What to work on
Copy out every line from the one containing "This screenshot has width=1920, height=1040." down to the one containing "Looking at the image, I should click on (1337, 11).", both included, without changing anything.

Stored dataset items
=== Begin Enclosure ===

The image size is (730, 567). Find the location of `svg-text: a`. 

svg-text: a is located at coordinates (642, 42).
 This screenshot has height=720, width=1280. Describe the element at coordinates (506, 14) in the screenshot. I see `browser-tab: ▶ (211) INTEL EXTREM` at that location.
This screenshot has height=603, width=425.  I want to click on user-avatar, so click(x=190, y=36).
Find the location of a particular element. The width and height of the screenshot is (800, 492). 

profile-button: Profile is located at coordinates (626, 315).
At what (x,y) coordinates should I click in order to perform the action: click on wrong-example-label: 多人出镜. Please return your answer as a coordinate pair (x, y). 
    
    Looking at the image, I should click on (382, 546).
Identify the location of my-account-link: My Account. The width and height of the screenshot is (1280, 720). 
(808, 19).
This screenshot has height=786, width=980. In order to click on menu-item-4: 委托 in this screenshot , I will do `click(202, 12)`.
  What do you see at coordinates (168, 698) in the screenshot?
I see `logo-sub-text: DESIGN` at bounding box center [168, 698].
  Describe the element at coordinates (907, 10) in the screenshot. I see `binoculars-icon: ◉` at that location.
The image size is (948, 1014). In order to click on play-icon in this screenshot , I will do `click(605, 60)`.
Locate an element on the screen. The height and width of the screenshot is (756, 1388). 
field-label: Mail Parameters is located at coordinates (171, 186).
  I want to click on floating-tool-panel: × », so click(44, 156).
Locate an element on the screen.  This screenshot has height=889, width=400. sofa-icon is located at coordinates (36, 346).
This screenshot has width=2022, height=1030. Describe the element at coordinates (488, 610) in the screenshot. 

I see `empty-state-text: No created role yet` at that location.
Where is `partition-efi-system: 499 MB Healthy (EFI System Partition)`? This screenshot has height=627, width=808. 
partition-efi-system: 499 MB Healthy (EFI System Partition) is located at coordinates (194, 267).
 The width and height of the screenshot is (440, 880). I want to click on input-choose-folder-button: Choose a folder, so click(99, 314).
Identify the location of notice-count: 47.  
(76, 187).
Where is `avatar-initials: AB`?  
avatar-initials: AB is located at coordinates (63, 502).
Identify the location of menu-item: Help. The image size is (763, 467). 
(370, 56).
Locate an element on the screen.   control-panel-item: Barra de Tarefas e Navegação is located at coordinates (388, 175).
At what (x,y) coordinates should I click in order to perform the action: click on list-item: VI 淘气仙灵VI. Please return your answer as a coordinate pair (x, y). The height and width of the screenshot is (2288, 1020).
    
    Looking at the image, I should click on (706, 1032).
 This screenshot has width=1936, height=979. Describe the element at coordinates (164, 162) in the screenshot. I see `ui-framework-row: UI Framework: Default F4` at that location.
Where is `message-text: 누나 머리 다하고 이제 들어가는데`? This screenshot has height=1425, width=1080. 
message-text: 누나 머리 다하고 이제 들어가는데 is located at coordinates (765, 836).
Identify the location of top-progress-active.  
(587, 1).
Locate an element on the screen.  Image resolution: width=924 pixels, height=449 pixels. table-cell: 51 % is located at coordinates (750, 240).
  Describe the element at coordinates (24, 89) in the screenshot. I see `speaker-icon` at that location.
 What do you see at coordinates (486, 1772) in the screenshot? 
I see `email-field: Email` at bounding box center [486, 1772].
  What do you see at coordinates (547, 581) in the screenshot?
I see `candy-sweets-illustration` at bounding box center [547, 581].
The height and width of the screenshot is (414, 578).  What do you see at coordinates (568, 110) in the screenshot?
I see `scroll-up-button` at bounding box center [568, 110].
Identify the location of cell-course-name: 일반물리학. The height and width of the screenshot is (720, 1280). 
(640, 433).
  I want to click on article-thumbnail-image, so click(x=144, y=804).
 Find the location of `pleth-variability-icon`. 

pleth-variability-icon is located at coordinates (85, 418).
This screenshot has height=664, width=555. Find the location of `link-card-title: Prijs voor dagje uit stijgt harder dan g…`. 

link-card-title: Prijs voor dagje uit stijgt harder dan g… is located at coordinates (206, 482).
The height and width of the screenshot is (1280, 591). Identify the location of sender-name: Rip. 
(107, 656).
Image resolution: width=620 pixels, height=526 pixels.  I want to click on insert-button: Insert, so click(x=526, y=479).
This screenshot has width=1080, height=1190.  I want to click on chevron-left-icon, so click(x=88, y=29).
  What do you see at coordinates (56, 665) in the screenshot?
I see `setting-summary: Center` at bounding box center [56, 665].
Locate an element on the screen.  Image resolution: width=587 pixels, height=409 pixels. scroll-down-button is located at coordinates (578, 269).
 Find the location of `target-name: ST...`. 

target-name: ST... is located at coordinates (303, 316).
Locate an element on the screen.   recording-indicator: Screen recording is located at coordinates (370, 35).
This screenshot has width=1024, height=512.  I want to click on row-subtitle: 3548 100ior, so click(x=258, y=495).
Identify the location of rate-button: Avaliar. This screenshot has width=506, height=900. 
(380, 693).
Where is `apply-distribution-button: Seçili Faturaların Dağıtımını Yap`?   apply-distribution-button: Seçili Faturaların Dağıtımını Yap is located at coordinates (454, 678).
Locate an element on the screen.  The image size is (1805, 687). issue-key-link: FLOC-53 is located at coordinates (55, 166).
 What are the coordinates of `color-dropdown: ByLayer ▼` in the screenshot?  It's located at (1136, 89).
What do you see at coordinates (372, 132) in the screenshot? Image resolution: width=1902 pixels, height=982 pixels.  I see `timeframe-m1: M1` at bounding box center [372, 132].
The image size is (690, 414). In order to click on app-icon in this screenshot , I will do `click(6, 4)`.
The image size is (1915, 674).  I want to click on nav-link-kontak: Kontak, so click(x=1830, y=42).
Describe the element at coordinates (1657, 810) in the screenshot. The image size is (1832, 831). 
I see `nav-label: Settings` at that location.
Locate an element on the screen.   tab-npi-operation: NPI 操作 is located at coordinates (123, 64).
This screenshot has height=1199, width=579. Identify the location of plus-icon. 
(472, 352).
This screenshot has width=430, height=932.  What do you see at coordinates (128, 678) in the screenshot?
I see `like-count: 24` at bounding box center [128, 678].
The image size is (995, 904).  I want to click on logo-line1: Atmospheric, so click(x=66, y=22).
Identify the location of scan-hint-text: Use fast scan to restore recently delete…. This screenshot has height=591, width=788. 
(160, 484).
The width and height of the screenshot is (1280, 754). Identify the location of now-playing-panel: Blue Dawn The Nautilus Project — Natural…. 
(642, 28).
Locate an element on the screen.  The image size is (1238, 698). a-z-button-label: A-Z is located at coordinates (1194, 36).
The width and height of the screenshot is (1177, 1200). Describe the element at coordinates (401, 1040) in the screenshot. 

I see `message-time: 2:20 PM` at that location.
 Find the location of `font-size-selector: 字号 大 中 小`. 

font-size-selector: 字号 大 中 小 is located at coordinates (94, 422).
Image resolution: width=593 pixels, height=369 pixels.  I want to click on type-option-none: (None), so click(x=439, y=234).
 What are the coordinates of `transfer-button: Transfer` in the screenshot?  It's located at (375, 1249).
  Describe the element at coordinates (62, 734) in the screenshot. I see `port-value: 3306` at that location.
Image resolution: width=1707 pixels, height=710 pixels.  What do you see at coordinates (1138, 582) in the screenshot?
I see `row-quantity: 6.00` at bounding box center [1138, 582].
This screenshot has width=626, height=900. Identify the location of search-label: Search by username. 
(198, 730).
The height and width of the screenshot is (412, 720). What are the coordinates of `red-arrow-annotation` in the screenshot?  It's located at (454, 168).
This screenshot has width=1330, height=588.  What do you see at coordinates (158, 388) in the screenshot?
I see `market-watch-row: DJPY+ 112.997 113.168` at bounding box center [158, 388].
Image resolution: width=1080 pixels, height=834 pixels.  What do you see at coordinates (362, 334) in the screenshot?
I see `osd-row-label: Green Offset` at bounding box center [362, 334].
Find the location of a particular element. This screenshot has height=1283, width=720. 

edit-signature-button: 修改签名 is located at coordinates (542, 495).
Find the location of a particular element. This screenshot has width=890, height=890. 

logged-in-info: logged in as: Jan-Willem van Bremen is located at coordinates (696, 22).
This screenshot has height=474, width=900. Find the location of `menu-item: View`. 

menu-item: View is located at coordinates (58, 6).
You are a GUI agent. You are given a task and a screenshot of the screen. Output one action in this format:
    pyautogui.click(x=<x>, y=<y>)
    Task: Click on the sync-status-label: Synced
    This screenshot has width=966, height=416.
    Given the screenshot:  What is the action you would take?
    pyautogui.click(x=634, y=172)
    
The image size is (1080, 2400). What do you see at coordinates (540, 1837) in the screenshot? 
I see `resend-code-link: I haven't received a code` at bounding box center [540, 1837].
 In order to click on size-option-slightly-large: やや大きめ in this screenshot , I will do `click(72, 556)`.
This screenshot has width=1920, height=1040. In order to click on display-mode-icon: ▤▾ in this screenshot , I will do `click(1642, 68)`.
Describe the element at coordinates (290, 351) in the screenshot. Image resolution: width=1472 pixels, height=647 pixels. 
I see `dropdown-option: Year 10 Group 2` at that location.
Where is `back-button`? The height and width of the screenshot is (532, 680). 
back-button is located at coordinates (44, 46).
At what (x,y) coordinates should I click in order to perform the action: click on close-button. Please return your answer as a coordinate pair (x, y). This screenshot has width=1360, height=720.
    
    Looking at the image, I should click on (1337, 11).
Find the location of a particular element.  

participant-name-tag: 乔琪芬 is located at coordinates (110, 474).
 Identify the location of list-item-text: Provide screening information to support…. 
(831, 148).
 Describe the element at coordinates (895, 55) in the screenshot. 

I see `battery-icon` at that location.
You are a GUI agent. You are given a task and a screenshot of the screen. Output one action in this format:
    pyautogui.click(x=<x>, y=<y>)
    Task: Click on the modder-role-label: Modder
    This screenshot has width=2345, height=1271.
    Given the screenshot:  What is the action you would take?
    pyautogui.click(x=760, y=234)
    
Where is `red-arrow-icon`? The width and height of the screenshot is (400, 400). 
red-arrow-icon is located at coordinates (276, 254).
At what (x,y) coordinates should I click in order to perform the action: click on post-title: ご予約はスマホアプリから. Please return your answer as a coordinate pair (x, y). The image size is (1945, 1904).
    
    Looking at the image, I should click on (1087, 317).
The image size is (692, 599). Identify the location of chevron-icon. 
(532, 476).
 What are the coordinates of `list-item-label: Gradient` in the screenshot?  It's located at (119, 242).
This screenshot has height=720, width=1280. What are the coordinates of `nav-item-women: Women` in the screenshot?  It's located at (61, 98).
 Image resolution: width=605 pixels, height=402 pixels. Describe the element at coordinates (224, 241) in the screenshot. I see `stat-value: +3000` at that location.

=== End Enclosure ===

Final answer
This screenshot has width=1920, height=1040. In order to click on display-mode-icon: ▤▾ in this screenshot , I will do `click(1642, 68)`.
Describe the element at coordinates (290, 351) in the screenshot. Image resolution: width=1472 pixels, height=647 pixels. 
I see `dropdown-option: Year 10 Group 2` at that location.
Where is `back-button`? The height and width of the screenshot is (532, 680). 
back-button is located at coordinates (44, 46).
At what (x,y) coordinates should I click in order to perform the action: click on close-button. Please return your answer as a coordinate pair (x, y). This screenshot has width=1360, height=720.
    
    Looking at the image, I should click on (1337, 11).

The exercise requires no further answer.